■ SUPPLIED INFORMATION:
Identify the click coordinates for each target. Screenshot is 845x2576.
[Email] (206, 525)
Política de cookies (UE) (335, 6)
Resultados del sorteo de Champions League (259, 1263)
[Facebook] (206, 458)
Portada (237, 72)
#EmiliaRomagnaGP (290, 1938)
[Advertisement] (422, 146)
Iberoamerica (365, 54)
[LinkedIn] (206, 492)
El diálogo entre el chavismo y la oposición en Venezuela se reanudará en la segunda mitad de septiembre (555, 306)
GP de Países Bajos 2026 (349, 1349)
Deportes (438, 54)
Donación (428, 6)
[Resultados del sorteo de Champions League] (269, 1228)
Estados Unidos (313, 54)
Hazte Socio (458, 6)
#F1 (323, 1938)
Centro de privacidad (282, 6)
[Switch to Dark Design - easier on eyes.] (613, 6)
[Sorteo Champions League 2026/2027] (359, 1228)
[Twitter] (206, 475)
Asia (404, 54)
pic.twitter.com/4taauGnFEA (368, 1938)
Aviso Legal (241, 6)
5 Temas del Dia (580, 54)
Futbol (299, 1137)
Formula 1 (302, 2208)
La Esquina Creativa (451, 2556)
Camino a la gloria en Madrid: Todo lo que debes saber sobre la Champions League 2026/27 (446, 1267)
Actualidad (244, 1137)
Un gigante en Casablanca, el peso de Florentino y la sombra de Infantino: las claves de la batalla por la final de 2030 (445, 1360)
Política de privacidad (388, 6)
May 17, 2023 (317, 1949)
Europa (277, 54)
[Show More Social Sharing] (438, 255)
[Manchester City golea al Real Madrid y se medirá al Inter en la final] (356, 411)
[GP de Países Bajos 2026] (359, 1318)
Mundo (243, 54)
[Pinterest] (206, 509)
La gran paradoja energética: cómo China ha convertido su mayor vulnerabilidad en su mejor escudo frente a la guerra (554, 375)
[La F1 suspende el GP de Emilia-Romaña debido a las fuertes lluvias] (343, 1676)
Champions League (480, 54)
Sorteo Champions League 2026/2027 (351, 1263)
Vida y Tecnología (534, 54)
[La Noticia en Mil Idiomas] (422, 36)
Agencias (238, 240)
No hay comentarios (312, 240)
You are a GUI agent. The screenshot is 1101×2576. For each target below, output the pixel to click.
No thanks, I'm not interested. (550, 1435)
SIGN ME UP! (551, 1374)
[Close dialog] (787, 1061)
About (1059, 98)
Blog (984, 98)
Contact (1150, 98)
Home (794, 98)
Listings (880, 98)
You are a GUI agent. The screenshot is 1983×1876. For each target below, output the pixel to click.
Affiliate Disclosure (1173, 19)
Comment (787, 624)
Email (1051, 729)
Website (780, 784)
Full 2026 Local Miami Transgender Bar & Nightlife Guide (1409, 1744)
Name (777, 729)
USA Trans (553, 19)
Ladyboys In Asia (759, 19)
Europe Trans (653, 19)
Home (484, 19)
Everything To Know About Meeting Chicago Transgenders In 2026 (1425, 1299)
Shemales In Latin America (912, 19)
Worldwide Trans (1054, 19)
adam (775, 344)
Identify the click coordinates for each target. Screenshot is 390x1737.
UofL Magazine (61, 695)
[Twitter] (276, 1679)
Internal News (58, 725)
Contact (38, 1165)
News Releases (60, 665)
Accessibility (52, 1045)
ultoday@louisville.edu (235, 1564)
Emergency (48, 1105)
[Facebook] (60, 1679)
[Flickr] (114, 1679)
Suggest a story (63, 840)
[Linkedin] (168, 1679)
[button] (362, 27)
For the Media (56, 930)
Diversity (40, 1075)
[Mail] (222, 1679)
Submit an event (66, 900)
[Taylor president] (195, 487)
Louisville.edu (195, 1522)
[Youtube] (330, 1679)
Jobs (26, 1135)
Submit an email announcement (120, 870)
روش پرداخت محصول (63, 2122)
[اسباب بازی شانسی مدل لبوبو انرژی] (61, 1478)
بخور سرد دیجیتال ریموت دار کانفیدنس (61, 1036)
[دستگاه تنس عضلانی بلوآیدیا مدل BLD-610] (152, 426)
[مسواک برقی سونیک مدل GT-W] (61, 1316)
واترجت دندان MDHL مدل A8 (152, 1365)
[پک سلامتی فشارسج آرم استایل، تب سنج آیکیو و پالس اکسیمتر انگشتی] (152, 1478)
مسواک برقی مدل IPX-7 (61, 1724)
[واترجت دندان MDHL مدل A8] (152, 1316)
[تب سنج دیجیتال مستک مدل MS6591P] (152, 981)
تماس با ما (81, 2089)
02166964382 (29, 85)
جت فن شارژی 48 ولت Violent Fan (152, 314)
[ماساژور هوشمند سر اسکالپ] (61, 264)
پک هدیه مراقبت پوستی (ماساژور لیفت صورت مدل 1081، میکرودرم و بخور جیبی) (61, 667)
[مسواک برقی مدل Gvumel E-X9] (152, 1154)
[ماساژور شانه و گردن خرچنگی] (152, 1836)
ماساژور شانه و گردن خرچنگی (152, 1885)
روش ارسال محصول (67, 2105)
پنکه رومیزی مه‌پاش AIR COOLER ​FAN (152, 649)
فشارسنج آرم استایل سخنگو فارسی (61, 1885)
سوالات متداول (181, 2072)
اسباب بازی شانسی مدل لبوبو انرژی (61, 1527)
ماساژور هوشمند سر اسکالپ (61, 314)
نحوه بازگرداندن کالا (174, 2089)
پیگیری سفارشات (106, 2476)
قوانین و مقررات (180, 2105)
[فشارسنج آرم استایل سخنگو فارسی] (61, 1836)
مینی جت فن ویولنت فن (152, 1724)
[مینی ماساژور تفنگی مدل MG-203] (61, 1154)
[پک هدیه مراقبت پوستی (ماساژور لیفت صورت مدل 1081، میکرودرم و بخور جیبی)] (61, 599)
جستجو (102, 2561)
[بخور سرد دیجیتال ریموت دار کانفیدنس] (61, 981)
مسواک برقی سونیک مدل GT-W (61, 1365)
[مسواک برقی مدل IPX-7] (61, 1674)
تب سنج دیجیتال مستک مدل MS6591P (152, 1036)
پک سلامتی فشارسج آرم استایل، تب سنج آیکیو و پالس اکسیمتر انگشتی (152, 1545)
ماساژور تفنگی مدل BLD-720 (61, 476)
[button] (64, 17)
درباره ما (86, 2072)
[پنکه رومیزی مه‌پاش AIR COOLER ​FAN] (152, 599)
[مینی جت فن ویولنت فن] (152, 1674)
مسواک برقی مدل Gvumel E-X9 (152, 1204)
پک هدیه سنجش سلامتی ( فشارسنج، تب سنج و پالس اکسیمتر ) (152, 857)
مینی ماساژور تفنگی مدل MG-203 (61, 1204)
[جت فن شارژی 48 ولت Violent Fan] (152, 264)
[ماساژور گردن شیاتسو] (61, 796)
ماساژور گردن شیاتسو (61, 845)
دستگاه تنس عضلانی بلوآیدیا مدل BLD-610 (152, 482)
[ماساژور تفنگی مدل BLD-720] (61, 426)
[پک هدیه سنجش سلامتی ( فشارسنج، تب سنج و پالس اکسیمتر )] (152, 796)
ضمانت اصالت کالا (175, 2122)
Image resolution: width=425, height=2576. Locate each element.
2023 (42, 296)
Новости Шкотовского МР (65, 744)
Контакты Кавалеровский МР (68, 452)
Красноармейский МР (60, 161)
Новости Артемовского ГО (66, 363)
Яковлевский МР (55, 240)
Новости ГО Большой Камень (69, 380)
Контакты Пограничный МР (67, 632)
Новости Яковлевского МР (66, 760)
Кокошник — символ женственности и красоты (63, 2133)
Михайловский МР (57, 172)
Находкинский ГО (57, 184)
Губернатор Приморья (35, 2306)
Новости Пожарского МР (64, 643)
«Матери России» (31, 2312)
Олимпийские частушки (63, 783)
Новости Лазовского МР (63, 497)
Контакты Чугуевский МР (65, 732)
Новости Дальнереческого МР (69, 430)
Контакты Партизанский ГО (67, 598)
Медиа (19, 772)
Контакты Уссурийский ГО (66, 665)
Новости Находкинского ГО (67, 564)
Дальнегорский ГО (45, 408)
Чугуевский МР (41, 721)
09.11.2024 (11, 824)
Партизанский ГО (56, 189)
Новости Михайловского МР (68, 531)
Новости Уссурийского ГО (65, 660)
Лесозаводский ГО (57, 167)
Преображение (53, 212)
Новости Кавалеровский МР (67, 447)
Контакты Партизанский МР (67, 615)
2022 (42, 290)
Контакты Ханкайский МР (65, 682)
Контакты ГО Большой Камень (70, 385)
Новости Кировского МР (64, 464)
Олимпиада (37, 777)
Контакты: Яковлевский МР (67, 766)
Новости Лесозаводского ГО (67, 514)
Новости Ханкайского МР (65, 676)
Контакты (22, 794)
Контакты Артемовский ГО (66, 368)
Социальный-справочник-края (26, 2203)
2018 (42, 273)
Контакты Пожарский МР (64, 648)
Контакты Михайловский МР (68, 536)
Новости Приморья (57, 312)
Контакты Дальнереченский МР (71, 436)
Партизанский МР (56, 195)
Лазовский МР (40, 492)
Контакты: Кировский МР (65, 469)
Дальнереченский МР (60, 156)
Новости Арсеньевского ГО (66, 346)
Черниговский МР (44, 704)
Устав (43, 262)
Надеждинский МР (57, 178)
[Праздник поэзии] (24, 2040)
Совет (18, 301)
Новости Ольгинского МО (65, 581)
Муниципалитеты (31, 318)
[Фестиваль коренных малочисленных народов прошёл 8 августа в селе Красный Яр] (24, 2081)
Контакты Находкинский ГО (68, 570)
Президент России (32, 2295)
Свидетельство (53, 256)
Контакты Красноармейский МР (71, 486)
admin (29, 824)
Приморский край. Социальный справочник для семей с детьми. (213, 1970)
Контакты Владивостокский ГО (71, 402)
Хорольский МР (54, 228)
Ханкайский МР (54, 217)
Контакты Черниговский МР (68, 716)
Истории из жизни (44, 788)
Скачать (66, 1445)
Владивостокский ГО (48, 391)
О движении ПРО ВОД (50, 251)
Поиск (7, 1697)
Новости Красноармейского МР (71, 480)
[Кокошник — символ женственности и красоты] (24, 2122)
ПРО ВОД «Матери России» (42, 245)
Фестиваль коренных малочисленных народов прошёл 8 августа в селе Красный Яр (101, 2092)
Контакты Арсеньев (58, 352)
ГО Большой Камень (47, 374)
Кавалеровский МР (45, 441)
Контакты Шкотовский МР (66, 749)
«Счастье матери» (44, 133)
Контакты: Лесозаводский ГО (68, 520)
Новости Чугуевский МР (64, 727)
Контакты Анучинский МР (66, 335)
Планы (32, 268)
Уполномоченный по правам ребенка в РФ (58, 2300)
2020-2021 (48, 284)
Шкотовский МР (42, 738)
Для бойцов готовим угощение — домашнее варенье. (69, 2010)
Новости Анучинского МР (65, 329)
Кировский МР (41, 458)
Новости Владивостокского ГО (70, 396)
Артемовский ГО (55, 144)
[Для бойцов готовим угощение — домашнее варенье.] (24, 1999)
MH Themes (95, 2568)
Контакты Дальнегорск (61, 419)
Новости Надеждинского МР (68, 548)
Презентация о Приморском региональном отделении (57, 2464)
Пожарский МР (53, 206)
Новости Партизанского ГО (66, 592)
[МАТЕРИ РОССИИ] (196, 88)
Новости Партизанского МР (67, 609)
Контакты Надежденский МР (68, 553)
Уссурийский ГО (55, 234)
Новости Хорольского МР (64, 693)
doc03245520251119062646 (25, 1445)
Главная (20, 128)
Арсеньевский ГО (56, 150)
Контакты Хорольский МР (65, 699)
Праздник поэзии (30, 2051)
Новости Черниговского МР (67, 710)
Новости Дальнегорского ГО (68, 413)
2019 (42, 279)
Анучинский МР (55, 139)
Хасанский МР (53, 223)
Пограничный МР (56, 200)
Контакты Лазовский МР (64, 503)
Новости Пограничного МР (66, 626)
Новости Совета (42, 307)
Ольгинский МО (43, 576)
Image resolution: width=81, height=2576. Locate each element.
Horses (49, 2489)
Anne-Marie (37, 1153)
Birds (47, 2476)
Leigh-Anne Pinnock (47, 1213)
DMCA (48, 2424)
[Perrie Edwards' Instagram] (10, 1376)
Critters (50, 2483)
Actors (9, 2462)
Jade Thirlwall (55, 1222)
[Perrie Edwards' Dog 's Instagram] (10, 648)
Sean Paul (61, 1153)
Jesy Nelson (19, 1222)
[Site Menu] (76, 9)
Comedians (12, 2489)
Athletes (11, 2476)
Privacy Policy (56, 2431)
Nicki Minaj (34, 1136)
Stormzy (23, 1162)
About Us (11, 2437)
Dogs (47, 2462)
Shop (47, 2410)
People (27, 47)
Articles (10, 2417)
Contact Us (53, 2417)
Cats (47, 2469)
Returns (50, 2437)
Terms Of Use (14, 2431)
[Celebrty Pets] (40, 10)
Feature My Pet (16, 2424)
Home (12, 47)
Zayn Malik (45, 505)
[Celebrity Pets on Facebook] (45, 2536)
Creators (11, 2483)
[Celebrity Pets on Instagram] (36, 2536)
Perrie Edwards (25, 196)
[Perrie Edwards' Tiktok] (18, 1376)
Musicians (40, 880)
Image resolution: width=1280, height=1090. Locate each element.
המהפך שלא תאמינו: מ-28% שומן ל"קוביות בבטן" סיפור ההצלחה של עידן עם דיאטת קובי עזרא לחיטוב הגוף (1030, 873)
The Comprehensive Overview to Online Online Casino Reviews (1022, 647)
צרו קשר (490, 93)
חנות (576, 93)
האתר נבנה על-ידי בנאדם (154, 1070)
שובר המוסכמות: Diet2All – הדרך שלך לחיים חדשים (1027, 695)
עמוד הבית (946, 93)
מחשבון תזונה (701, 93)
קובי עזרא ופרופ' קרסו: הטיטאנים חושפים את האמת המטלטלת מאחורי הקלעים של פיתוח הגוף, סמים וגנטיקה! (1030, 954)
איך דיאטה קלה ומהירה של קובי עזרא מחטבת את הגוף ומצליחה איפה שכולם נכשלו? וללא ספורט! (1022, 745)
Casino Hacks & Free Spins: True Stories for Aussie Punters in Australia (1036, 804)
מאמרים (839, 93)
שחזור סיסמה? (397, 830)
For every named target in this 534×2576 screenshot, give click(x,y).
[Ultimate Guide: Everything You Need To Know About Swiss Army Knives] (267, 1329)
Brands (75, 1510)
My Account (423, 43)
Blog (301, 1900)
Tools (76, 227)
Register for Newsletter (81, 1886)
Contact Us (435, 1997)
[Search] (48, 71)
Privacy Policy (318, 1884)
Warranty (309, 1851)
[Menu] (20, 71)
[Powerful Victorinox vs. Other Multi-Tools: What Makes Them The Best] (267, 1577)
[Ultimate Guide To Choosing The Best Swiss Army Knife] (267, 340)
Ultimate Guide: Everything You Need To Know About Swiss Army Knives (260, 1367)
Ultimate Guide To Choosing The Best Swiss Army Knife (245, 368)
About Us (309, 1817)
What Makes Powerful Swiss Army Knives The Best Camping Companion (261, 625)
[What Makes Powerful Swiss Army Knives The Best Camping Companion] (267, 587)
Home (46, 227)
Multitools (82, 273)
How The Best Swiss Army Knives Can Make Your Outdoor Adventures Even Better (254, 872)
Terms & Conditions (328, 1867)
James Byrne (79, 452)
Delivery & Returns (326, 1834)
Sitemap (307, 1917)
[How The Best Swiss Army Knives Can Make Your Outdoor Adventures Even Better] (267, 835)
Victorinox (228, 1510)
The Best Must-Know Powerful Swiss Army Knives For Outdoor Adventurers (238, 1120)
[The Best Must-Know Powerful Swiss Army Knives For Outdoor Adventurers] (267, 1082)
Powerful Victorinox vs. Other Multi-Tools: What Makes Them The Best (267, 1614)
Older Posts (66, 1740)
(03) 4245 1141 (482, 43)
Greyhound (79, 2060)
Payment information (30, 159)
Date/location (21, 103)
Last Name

■ PROBLEM: Could you reproduce exactly the lines of the entries above, from the one with "روش ارسال محصول (67, 2105)" through the one with "[مینی ماساژور تفنگی مدل MG-203] (61, 1154)", and nothing else?

■ TASK ANSWER:
روش ارسال محصول (67, 2105)
پنکه رومیزی مه‌پاش AIR COOLER ​FAN (152, 649)
فشارسنج آرم استایل سخنگو فارسی (61, 1885)
سوالات متداول (181, 2072)
اسباب بازی شانسی مدل لبوبو انرژی (61, 1527)
ماساژور هوشمند سر اسکالپ (61, 314)
نحوه بازگرداندن کالا (174, 2089)
پیگیری سفارشات (106, 2476)
قوانین و مقررات (180, 2105)
[فشارسنج آرم استایل سخنگو فارسی] (61, 1836)
مینی جت فن ویولنت فن (152, 1724)
[مینی ماساژور تفنگی مدل MG-203] (61, 1154)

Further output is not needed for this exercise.